TASK REQUIREMENTS –
The records that follow are to be transcribed word for word.

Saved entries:
━━━━━━━━

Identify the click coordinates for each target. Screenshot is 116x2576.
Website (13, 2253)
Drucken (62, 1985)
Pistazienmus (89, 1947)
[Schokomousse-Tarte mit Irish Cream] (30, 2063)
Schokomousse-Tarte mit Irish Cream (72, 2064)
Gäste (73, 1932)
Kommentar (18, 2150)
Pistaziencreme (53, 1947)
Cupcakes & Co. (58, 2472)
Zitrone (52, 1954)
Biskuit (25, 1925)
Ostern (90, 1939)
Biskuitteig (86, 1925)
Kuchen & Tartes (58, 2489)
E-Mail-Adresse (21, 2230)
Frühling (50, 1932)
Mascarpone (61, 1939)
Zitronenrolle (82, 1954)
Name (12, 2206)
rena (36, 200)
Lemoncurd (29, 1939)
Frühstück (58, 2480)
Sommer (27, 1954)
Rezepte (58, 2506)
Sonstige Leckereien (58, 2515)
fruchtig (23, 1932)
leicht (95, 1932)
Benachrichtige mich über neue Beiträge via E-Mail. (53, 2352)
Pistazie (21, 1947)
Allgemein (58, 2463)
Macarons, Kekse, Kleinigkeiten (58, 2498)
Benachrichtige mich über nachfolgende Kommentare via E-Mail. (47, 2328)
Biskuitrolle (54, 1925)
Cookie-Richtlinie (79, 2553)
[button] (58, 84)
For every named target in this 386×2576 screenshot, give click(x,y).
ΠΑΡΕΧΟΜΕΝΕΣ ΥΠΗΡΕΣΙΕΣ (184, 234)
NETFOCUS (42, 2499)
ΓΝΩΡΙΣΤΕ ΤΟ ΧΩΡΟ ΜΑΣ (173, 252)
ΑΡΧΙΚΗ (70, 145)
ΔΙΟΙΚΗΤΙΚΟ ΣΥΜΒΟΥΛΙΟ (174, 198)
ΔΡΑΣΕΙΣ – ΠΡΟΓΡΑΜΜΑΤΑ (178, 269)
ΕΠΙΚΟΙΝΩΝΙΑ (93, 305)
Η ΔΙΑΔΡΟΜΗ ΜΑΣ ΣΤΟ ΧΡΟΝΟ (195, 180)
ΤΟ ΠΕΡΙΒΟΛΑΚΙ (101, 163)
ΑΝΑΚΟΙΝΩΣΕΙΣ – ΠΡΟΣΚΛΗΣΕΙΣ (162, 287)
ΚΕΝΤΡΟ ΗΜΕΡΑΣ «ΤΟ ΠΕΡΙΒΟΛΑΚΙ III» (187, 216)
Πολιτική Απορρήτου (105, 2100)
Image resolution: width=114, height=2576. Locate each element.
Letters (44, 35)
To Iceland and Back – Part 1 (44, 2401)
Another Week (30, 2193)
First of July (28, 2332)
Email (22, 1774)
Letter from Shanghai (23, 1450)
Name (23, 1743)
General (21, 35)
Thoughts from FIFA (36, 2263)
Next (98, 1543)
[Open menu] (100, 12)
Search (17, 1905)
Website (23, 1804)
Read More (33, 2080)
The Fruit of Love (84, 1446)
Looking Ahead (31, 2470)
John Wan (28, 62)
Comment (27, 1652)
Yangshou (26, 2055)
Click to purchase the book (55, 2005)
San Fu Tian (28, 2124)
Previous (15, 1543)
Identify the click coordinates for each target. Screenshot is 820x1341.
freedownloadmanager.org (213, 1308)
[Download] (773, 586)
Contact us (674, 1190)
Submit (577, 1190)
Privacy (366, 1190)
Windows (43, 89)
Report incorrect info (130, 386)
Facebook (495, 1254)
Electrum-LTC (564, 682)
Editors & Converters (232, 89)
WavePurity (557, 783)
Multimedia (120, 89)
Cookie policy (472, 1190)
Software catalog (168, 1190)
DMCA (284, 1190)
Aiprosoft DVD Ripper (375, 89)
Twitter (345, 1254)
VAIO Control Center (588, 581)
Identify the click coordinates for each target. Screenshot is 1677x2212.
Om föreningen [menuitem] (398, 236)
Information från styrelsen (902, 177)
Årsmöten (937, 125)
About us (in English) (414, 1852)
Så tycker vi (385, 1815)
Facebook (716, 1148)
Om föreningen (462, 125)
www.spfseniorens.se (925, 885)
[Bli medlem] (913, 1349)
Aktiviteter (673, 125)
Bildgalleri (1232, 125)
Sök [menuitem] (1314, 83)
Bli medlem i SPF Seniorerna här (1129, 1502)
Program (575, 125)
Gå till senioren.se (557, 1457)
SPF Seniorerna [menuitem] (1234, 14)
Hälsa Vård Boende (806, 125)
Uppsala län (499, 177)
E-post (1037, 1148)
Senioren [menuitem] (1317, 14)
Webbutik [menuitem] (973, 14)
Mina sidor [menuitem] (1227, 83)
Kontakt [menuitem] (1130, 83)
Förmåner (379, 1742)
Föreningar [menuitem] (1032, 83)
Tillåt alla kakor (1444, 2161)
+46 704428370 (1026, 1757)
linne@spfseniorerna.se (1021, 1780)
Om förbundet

━━━━━━━━

ANSWER TO THIS PROBLEM –
Identify the click coordinates for each target. Screenshot is 116x2576.
Website (13, 2253)
Drucken (62, 1985)
Pistazienmus (89, 1947)
[Schokomousse-Tarte mit Irish Cream] (30, 2063)
Schokomousse-Tarte mit Irish Cream (72, 2064)
Gäste (73, 1932)
Kommentar (18, 2150)
Pistaziencreme (53, 1947)
Cupcakes & Co. (58, 2472)
Zitrone (52, 1954)
Biskuit (25, 1925)
Ostern (90, 1939)
Biskuitteig (86, 1925)
Kuchen & Tartes (58, 2489)
E-Mail-Adresse (21, 2230)
Frühling (50, 1932)
Mascarpone (61, 1939)
Zitronenrolle (82, 1954)
Name (12, 2206)
rena (36, 200)
Lemoncurd (29, 1939)
Frühstück (58, 2480)
Sommer (27, 1954)
Rezepte (58, 2506)
Sonstige Leckereien (58, 2515)
fruchtig (23, 1932)
leicht (95, 1932)
Benachrichtige mich über neue Beiträge via E-Mail. (53, 2352)
Pistazie (21, 1947)
Allgemein (58, 2463)
Macarons, Kekse, Kleinigkeiten (58, 2498)
Benachrichtige mich über nachfolgende Kommentare via E-Mail. (47, 2328)
Biskuitrolle (54, 1925)
Cookie-Richtlinie (79, 2553)
[button] (58, 84)
For every named target in this 386×2576 screenshot, give click(x,y).
ΠΑΡΕΧΟΜΕΝΕΣ ΥΠΗΡΕΣΙΕΣ (184, 234)
NETFOCUS (42, 2499)
ΓΝΩΡΙΣΤΕ ΤΟ ΧΩΡΟ ΜΑΣ (173, 252)
ΑΡΧΙΚΗ (70, 145)
ΔΙΟΙΚΗΤΙΚΟ ΣΥΜΒΟΥΛΙΟ (174, 198)
ΔΡΑΣΕΙΣ – ΠΡΟΓΡΑΜΜΑΤΑ (178, 269)
ΕΠΙΚΟΙΝΩΝΙΑ (93, 305)
Η ΔΙΑΔΡΟΜΗ ΜΑΣ ΣΤΟ ΧΡΟΝΟ (195, 180)
ΤΟ ΠΕΡΙΒΟΛΑΚΙ (101, 163)
ΑΝΑΚΟΙΝΩΣΕΙΣ – ΠΡΟΣΚΛΗΣΕΙΣ (162, 287)
ΚΕΝΤΡΟ ΗΜΕΡΑΣ «ΤΟ ΠΕΡΙΒΟΛΑΚΙ III» (187, 216)
Πολιτική Απορρήτου (105, 2100)
Image resolution: width=114, height=2576. Locate each element.
Letters (44, 35)
To Iceland and Back – Part 1 (44, 2401)
Another Week (30, 2193)
First of July (28, 2332)
Email (22, 1774)
Letter from Shanghai (23, 1450)
Name (23, 1743)
General (21, 35)
Thoughts from FIFA (36, 2263)
Next (98, 1543)
[Open menu] (100, 12)
Search (17, 1905)
Website (23, 1804)
Read More (33, 2080)
The Fruit of Love (84, 1446)
Looking Ahead (31, 2470)
John Wan (28, 62)
Comment (27, 1652)
Yangshou (26, 2055)
Click to purchase the book (55, 2005)
San Fu Tian (28, 2124)
Previous (15, 1543)
Identify the click coordinates for each target. Screenshot is 820x1341.
freedownloadmanager.org (213, 1308)
[Download] (773, 586)
Contact us (674, 1190)
Submit (577, 1190)
Privacy (366, 1190)
Windows (43, 89)
Report incorrect info (130, 386)
Facebook (495, 1254)
Electrum-LTC (564, 682)
Editors & Converters (232, 89)
WavePurity (557, 783)
Multimedia (120, 89)
Cookie policy (472, 1190)
Software catalog (168, 1190)
DMCA (284, 1190)
Aiprosoft DVD Ripper (375, 89)
Twitter (345, 1254)
VAIO Control Center (588, 581)
Identify the click coordinates for each target. Screenshot is 1677x2212.
Om föreningen [menuitem] (398, 236)
Information från styrelsen (902, 177)
Årsmöten (937, 125)
About us (in English) (414, 1852)
Så tycker vi (385, 1815)
Facebook (716, 1148)
Om föreningen (462, 125)
www.spfseniorens.se (925, 885)
[Bli medlem] (913, 1349)
Aktiviteter (673, 125)
Bildgalleri (1232, 125)
Sök [menuitem] (1314, 83)
Bli medlem i SPF Seniorerna här (1129, 1502)
Program (575, 125)
Gå till senioren.se (557, 1457)
SPF Seniorerna [menuitem] (1234, 14)
Hälsa Vård Boende (806, 125)
Uppsala län (499, 177)
E-post (1037, 1148)
Senioren [menuitem] (1317, 14)
Webbutik [menuitem] (973, 14)
Mina sidor [menuitem] (1227, 83)
Kontakt [menuitem] (1130, 83)
Förmåner (379, 1742)
Föreningar [menuitem] (1032, 83)
Tillåt alla kakor (1444, 2161)
+46 704428370 (1026, 1757)
linne@spfseniorerna.se (1021, 1780)
Om förbundet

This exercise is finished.